You can’t categorize Kneebody, so don’t try. The leaderless quintet of keyboardist Adam Benjamin, trumpeter Shane Endsley, saxophonist Ben Wendel, electric bassist Kaveh Rastegar and drummer Nate Wood creates everything-is-welcome-here music that values the structure of pop, the thrum of rock and the feel-goodness of funk as much as the improvisation of jazz. The band’s fourth album, The Line, cements its disdain for boundary setting.
The album opens with a pulsating fuzz soon matched by a thick drumbeat, in much the same way a Radiohead record might begin. The tune “Lowell” coalesces around Endsley’s and Wendel’s sparse use of notes and respect for space, and it achieves its power via electric surges from keyboards and bass. “Cha-Cha,” which ain’t one, skips along with a fast, shuffling rhythm. “Trite” hangs on a frenetic hip-hop beat that keeps interrupting itself, purposefully damaging its time signature. “Sleeveless” and “Pushed Away” trick the listener, with their sleepy feels, into thinking they’re ballads; they’re much too dark and stark. Endsley and Wendel use their horns more for atmospherics—notes are sustained and repeated—than for traditional soloing; this is particularly evident on “What Was,” more of a vehicle for the rhythm section’s jamming.

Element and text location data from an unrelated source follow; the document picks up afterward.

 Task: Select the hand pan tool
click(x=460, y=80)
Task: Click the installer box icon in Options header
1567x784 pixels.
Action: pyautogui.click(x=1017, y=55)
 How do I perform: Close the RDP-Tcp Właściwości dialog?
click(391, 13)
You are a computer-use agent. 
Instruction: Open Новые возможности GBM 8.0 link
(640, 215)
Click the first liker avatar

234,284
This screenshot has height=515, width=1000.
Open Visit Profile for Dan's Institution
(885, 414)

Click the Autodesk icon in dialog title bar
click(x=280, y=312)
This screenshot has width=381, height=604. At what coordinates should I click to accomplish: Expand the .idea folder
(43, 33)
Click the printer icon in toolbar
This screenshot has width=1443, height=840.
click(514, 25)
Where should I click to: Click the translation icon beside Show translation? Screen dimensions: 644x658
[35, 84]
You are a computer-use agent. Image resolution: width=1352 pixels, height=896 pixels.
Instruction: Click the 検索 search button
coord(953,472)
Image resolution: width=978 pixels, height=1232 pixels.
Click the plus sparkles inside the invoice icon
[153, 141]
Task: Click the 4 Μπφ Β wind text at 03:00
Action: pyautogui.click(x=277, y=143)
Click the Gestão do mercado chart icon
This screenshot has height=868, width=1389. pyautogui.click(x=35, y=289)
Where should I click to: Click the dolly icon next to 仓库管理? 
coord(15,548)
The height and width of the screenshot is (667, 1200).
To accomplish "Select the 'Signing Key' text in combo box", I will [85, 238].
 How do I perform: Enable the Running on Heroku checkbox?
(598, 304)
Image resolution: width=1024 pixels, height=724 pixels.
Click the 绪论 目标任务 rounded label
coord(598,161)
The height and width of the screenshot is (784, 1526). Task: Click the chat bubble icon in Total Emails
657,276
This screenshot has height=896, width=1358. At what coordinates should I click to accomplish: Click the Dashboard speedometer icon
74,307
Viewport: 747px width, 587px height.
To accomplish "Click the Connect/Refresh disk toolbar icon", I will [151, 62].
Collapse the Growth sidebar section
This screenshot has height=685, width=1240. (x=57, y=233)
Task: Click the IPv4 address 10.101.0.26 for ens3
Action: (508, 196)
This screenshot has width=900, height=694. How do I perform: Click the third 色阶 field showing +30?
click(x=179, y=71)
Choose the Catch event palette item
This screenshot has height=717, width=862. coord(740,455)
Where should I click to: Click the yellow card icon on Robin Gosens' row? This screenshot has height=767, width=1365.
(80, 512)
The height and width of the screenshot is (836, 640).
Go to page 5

The band betrays its arena-rock ambitions (or frustrations) on the title track and “Ready Set Go,” both of which cleverly use electric piano and synthesizer where a power-rock band would employ an electric guitar. (Thrashing on the keys, Benjamin is.) “Work Hard, Play Hard, Towel Hard” sounds like what would happen if Nine Inch Nails and one of Miles Davis’ mid-’70s bands got together to remake the Chariots of Fire theme, what with its constant rhythmic shifts, fierce electric propulsion and piercing horns. Aggressive, spontaneous, original and catchy, this one tune embodies the entire Kneebody spirit.